Each line that contains "field" needs to be copied from the listing.

:: EXERCISE DATA

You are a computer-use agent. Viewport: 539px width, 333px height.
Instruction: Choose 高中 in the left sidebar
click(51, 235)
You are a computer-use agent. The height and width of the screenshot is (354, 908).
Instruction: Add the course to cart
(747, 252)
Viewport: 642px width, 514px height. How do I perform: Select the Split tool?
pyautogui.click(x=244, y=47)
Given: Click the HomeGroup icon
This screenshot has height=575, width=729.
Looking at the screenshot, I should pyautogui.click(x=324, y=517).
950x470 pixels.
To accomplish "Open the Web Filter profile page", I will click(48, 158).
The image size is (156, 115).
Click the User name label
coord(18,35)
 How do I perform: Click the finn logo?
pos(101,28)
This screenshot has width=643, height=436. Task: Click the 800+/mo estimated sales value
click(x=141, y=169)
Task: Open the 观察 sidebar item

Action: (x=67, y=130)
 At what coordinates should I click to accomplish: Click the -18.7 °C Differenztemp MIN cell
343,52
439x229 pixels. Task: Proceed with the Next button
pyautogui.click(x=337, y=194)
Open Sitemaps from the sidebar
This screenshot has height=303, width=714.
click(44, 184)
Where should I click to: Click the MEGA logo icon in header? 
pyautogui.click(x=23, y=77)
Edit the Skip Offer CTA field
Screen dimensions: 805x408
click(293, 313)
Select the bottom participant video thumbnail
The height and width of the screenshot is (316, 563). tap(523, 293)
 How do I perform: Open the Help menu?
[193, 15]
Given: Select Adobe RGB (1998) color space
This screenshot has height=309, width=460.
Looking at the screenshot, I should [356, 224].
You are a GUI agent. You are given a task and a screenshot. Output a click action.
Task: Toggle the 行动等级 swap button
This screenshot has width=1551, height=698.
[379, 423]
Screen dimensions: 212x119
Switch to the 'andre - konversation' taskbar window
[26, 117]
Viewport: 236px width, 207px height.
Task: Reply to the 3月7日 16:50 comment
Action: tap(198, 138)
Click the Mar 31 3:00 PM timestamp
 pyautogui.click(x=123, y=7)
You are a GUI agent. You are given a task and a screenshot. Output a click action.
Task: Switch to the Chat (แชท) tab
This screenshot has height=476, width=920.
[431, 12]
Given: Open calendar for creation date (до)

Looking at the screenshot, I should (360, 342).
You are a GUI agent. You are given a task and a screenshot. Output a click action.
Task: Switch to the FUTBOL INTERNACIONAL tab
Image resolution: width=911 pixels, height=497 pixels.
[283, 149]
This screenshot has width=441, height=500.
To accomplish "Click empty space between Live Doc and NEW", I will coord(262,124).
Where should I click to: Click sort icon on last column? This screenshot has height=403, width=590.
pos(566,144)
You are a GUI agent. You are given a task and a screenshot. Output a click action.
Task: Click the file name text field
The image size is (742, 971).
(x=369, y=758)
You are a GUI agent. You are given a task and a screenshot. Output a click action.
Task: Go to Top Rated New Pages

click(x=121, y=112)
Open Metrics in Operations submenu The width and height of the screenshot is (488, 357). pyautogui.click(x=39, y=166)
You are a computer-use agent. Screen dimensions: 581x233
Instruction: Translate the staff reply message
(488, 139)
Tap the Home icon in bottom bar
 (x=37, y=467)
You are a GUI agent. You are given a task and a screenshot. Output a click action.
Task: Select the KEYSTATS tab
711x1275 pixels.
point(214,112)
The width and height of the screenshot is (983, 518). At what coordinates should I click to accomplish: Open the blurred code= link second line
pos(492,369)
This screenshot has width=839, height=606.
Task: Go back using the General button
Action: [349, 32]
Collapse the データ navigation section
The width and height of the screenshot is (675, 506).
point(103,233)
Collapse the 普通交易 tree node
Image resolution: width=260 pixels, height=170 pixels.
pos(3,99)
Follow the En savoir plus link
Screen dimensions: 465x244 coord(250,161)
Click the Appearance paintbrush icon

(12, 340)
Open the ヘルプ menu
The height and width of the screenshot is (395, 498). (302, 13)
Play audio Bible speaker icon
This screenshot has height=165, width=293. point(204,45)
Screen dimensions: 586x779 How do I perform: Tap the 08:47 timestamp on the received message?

::::

» REPLY
Edit the Skip Offer CTA field
Task: Click the file name text field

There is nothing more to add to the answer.